そして数歩、進む。角を曲がったあと、ひょこんと顔だけ出した彼は、子犬のような顔で瑠璃を手招いた。
渋々彼の後をついて角からそっと顔を出してみると、青年は道の真ん中で両手を上げて微笑んでいた。
「俺の店」
彼の指す方向には、青い色の看板が見える。刻まれた言葉はバー・群青。
偶然に雲が割れ、青い空が屋根の辺りにぱっくりと広がった。
空の青に群青の看板、そして真っ青な髪の青い男。
青の大洪水に、瑠璃は思わずめまいを覚える。
「……店……?」
ずれたメガネに気づきもせずに、瑠璃は呆然と青年を見上げた。
「これが?」
瑠璃が指さすのは、店の扉……と思われる場所。
扉には蔦がくるくると絡まり、地面にはみっちりと雑草が生え揃っている。煉瓦壁にも、隙間なく蔦と、あとキノコも少々。
「……店?」
どう生えればそうなるのか、建物の隣の木は斜め45度に曲がって伸びて、屋根にどっかり腰を据えていた。

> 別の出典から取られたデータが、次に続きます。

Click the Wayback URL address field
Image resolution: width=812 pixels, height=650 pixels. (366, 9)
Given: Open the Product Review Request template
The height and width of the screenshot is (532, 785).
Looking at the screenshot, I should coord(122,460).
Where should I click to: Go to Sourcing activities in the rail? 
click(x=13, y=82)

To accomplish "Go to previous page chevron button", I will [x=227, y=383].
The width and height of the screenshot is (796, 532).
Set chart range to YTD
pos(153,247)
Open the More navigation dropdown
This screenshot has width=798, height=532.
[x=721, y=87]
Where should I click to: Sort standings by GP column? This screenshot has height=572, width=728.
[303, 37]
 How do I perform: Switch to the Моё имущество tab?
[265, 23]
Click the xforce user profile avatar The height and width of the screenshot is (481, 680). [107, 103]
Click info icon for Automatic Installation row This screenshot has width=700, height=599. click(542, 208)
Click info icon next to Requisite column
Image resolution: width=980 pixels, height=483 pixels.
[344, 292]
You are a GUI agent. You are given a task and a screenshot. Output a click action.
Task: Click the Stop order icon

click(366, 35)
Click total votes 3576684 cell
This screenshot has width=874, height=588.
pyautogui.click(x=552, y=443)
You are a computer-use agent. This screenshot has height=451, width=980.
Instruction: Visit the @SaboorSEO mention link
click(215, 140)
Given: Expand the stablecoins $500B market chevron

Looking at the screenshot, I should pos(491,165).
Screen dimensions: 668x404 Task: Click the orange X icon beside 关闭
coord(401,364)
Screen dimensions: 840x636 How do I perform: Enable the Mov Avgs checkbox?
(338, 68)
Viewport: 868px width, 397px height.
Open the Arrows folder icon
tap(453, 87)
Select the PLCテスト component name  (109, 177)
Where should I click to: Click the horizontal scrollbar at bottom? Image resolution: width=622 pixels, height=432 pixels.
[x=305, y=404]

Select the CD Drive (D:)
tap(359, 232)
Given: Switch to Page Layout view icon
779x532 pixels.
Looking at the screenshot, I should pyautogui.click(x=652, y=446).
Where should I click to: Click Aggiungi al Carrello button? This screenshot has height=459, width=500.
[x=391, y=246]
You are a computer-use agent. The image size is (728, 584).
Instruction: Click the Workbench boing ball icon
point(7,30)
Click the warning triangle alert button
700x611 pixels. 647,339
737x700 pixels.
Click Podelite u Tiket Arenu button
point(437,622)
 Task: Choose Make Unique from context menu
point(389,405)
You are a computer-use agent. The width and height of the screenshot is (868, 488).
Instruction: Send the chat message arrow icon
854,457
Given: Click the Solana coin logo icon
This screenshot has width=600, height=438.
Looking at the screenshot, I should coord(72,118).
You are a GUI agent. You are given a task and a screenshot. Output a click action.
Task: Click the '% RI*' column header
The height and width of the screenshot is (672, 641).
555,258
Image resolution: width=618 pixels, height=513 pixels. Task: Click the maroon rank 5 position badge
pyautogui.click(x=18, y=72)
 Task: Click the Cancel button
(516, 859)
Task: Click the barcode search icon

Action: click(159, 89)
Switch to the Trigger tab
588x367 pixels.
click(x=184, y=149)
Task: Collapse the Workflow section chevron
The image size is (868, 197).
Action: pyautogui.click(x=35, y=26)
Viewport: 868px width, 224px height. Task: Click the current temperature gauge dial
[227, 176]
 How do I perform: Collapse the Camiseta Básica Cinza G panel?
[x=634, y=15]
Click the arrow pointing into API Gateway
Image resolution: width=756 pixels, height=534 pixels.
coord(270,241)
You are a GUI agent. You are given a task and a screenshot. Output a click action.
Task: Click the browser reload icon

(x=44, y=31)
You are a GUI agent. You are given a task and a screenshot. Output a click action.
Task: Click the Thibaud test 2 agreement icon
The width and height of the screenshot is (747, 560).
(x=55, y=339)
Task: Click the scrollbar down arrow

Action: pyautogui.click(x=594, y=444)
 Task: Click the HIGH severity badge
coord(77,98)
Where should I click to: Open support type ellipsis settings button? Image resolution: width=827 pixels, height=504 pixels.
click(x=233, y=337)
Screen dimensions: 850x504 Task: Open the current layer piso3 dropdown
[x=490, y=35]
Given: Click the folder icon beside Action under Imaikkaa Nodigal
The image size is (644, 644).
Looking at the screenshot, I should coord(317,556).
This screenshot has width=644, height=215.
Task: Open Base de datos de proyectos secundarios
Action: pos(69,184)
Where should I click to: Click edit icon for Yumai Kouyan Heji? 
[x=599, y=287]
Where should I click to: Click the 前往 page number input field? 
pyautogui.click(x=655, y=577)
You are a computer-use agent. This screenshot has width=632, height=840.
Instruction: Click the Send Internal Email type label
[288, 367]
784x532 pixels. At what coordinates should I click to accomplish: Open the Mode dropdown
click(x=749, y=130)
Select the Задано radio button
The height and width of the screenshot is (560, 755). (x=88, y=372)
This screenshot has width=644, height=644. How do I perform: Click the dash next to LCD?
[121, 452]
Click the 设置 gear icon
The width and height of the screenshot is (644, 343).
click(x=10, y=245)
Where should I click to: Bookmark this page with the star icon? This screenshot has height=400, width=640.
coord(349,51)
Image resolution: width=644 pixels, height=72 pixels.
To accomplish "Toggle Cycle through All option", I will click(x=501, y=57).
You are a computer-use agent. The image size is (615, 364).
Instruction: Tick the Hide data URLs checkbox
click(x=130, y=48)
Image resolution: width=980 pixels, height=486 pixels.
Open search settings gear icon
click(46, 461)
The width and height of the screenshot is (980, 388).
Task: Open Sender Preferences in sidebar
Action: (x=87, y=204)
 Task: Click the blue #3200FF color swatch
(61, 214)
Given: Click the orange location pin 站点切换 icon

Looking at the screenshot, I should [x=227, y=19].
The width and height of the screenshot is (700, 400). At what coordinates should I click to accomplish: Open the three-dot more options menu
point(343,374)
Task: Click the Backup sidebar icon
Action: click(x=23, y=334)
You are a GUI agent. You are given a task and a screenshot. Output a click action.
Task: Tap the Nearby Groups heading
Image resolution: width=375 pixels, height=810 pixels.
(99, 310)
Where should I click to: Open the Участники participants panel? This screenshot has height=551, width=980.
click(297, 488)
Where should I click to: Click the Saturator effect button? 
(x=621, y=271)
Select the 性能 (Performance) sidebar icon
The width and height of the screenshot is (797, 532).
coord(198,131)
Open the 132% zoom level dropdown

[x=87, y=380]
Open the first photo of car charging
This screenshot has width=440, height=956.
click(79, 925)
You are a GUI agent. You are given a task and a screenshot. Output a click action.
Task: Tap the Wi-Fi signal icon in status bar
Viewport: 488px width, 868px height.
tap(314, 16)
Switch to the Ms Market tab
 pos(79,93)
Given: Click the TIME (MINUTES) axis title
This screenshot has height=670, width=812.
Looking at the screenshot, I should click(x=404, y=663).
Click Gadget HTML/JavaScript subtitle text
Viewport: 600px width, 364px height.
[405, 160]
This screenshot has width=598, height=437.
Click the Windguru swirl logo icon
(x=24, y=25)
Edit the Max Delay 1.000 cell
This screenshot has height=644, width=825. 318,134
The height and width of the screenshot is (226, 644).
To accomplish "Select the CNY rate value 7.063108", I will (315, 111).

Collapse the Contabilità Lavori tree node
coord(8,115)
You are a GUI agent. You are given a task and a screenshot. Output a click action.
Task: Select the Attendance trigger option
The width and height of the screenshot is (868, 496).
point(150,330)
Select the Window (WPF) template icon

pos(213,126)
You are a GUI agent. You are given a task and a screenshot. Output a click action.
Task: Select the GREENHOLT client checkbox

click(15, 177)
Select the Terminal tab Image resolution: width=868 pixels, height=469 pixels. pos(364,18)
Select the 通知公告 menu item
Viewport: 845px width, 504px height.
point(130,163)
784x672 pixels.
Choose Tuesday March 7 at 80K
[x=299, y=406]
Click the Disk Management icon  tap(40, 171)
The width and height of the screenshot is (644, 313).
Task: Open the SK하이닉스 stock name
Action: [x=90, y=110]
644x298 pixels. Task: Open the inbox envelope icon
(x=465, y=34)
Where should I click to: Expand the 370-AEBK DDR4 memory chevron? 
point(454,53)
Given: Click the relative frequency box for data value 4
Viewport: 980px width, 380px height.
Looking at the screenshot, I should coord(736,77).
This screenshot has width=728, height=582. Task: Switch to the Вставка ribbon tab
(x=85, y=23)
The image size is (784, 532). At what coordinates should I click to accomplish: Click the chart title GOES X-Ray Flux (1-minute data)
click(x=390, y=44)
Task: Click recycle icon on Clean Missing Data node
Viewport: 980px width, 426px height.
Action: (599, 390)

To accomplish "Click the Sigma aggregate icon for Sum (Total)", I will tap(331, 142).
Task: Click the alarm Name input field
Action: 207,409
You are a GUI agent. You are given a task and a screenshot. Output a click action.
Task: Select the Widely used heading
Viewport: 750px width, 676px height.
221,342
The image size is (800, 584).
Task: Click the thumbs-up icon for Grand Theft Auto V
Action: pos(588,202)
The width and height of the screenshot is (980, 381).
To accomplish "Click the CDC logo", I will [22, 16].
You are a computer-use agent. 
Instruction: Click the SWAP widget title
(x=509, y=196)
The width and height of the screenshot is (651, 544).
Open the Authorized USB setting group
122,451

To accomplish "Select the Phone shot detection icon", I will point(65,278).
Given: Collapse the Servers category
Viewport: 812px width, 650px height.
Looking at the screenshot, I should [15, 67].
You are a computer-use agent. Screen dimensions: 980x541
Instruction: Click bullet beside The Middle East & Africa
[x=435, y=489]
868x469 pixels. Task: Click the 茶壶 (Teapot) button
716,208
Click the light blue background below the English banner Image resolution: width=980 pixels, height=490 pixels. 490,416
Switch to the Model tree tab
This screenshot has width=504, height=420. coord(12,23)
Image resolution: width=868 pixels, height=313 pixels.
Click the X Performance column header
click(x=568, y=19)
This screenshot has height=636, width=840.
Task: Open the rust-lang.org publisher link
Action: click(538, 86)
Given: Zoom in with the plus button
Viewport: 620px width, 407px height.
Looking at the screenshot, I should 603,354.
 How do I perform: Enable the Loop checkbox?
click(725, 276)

それは見事なまでの楓の巨木だ。真っ赤な炎をまき散らすように、屋根の上で紅葉している。
「まあちょっと……開店準備に手一杯で外の整備まで間に合わなくて……あ、でも中はきれいですよ」
男は顔を赤くしたまま、蔦を手で払う。
地面に落ちた紅葉を足で蹴散らし、困ったように眉を寄せた。
「おっかしいなあ。昨日、蔦を取ったはずなんだけど……異常成長する植物が多発って、最近ニュースになってたからそれかも」
呑気に笑う顔に悪意は無いが、瑠璃は身を固くする。
「わ……私がそんな怪しい店に入るわけないだろ、中に入ったら閉じ込めて、それで、それで……」
「まあ、そうおっしゃらず。すぐ蔦とっちゃいますね」
彼は見た目よりしっかりした手で蔦をむしり取った。緑色の水滴が、指の間から溢れて彼の白い腕に伝わって落ちる。
それに思わず見惚れていると、やがて彼の手はドアのノブにたどり着く。
「バー・群青。何を隠そう、今日がオープンなんです」
きい。と、扉のきしむ高い音とともに、乾いた空気が瑠璃の顔をなでる。
「で、お姉さんが、お客様第一号」
そして彼は、太陽よりもまぶしい笑顔で瑠璃にそうほほえむのだ。